Dans la voiture, au volant, c’est Colin Darmendrail, le seul mec au monde qu’a le 06 lié à l’Alcatel 510 One Touch de Thierry. Il tend une carte de visite et poursuit sans laisser quiconque réagir de voix goguenarde. “Bonjour messieurs, je suis François Melidano, chargé de mission au sein du Conseil Général — service Prospective Environnementale”. C’est effectivement ce qu’il y a écrit sur la carte de visite. “Ce talus doit rester inviolé, l’ordre que vous avez reçu est erroné. À la bonne heure comme on dit.” il poursuit avec un clin d’oeil tellement appuyé qu’on a bien envie de le tabasser à en perdre la raison.

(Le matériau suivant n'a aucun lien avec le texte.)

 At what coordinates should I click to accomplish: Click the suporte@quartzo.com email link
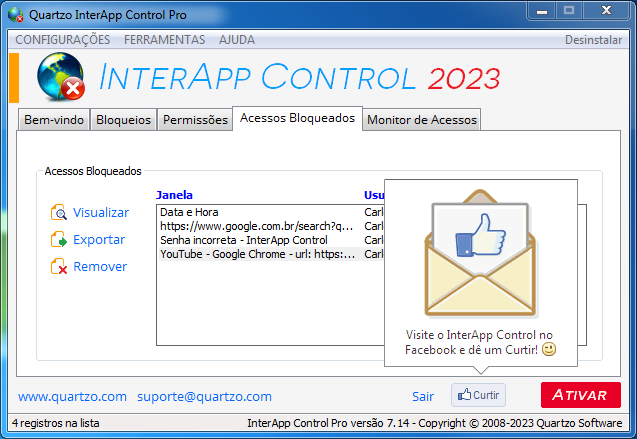(204, 396)
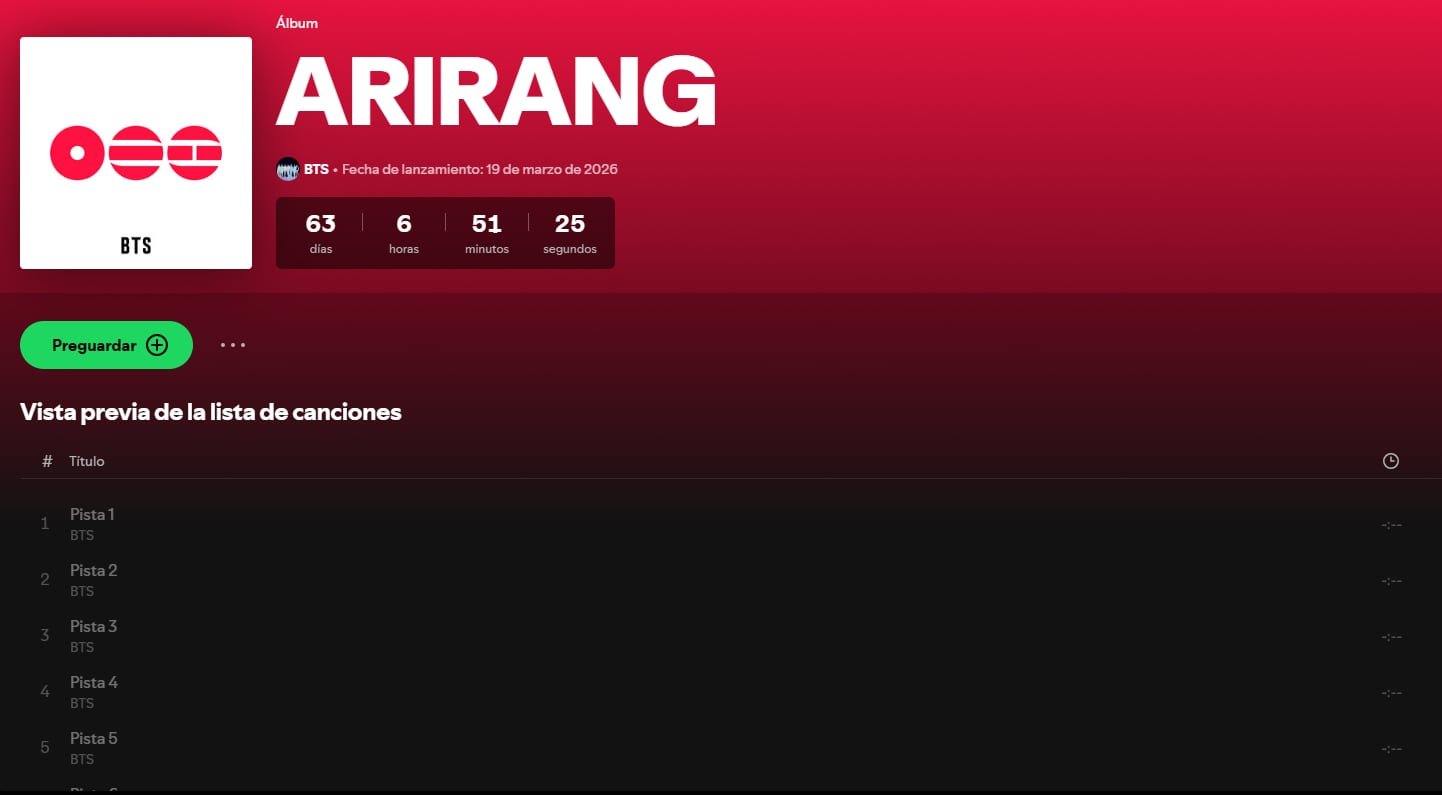Click BTS artist name under Pista 4

[x=80, y=703]
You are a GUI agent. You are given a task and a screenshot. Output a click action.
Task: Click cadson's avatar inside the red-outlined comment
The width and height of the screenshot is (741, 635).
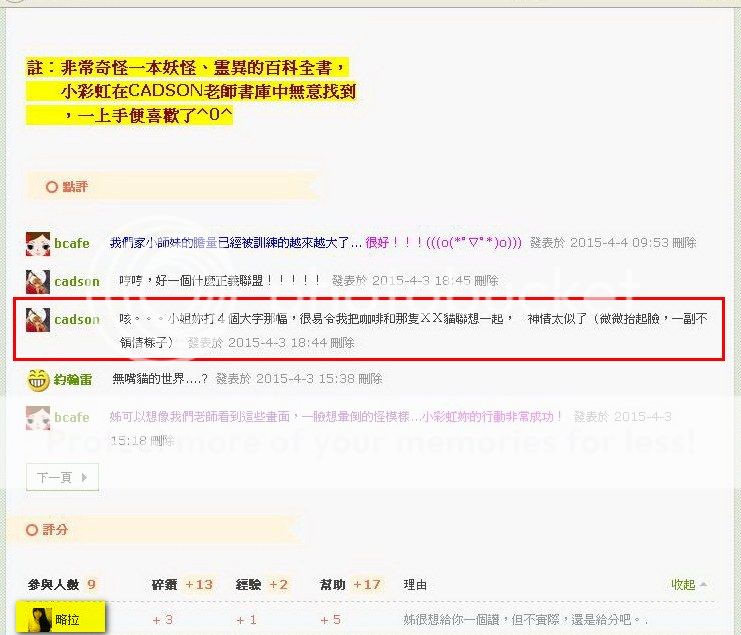tap(38, 320)
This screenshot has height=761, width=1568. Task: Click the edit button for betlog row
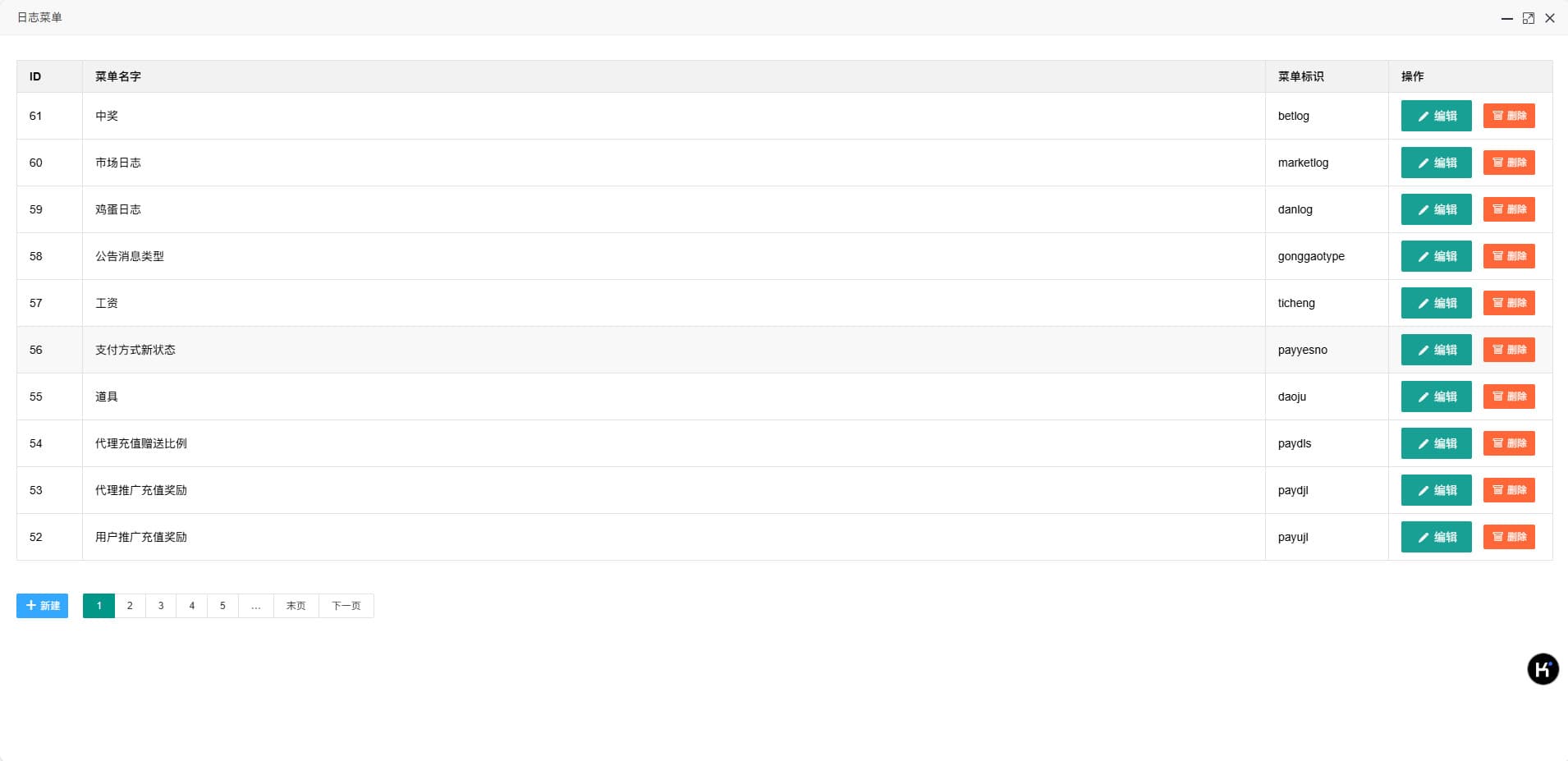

Personne ne peut deviner le bluff sauf Thierry et les amis de François Melidano au Conseil Général : il n’en a pas beaucoup et ils ne sont, de toute façon, pas présents sur la D15 à cet instant. “Cette tonte est annulée, je suis sincèrement désolé pour le dérangement messieurs les gendarmes, messieurs les techniciens, j’espère que Thierry est resté dans les limites de la loi. Il va monter avec moi et je vais le déposer à bon port qu’il prenne une douche. Tiens, prends ce mouchoir, retire moi un peu de ton huile. En vous souhaitant une bonne journée.” Thierry s’exécute, se débarbouille succinctement et monte dans la voiture de Colin sans le moindre mot. Bérengère a bien reconnu le “seul ami”, du moins visiteur, de Thierry mais ignorait jusque là son nom — elle l’ignore toujours. Colin Darmendrail parait plus jeune que Thierry mais on peut se persuader, en les comparant longuement, qu’ils ont le même age, issus très certainement de la même promo. C’est ce que pense la doctorante. D’autres disent que leur amitié est peut-être issue d’une rencontre hasardeuse entre un génie et son mécéne sans que l’on puisse deviner qui est le génie, qui est le mécéne vu qu’on a tous grandi avec Hergé et Laszlo Carreidas en tête et qu’on a tendance à ravaler nos à priori sur le physique. La BMW redémarre aussi lentement qu’elle est arrivée, la cycliste les suit dans le rythme.

Elle a, comme nous, des points d’interrogation au dessus de la tête.